**Problem to solve**
Copy, exactly and without additions, every line in the records below from the one holding "Given: Click Lære" through the one holding "You are a computer-use", both ends included.

**Provided material**
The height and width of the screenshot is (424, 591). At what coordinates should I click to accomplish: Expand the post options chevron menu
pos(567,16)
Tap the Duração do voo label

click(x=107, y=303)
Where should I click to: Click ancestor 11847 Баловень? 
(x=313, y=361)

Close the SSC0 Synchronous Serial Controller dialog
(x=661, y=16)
==
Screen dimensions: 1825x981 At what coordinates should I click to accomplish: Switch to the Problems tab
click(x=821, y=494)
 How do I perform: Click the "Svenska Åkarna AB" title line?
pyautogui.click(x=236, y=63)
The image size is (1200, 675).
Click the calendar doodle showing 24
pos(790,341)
==
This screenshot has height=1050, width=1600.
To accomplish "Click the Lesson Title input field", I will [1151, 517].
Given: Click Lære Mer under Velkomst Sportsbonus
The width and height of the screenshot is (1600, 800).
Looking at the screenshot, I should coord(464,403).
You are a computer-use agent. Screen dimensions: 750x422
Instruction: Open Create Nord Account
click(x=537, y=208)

**Solved problem**
Given: Click Lære Mer under Velkomst Sportsbonus
The width and height of the screenshot is (1600, 800).
Looking at the screenshot, I should coord(464,403).
You are a computer-use agent. Screen dimensions: 750x422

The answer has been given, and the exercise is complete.